Background: The optimal strategy for thromboprophylaxis in patients with a Fontan circulation is unknown.
Objectives: The aim of this study was to compare the efficacy and safety of aspirin, warfarin, and nonvitamin K oral anticoagulants (NOACs) in a network meta-analysis.
Methods: Relevant studies published by February 2022 were included. The primary efficacy outcome was thromboembolic events; major bleeding was a secondary safety outcome. Frequentist network meta-analyses were conducted to estimate the incidence rate ratios (IRRs) of both outcomes. Ranking of treatments was performed based on probability (P) score.
Results: A total of 21 studies were included (26,546 patient-years). When compared with no thromboprophylaxis, NOAC (IRR: 0.11; 95% CI: 0.03-0.40), warfarin (IRR: 0.23; 95% CI: 0.14-0.37), and aspirin (IRR: 0.24; 95% CI: 0.15-0.39) were all associated with significantly lower rates of thromboembolic events. However, the network meta-analysis revealed no significant differences in the rates of major bleeding (NOAC: IRR: 1.45 [95% CI: 0.28-7.43]; warfarin: IRR: 1.38 [95% CI: 0.41-4.69]; and aspirin: IRR: 0.72 [95% CI: 0.20-2.58]). Rankings, which simultaneously analyze competing interventions, suggested that NOACs have the highest P score to prevent thromboembolic events (P score 0.921), followed by warfarin (P score 0.582), aspirin (P score 0.498), and no thromboprophylaxis (P score 0.001). Aspirin tended to have the most favorable overall profile.

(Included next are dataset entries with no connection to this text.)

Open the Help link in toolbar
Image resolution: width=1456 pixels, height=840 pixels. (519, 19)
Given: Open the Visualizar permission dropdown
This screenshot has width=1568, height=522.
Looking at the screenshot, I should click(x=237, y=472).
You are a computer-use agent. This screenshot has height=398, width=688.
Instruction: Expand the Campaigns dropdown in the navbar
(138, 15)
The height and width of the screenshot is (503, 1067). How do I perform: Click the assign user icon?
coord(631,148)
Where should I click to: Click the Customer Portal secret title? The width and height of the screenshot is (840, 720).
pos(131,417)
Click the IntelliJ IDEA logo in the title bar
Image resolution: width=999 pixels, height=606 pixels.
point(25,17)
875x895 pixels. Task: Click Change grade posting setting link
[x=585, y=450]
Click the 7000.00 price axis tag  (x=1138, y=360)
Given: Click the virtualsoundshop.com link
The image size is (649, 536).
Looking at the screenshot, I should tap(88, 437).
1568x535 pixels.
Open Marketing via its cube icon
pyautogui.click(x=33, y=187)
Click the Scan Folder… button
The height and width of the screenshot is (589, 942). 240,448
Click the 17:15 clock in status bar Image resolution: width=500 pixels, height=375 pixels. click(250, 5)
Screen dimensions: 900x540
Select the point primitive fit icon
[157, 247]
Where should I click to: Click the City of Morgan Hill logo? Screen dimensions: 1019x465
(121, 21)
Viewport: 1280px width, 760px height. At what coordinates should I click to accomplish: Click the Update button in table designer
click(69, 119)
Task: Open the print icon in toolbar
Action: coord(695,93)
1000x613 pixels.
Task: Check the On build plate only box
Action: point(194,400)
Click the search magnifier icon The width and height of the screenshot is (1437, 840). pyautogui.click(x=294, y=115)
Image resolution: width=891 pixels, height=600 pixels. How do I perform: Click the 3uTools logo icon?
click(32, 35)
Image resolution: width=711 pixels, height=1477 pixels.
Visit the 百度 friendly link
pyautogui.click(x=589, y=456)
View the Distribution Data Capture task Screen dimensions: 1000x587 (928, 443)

Conclusions: Aspirin, warfarin, and NOAC are associated with lower risk of thromboembolic events. Recognizing the limited number of patients and heterogeneity of studies using NOACs, the results support the safety and efficacy of NOACs in patients with a Fontan circulation.
Keywords: aspirin; nonvitamin K oral anticoagulants; single ventricle; warfarin.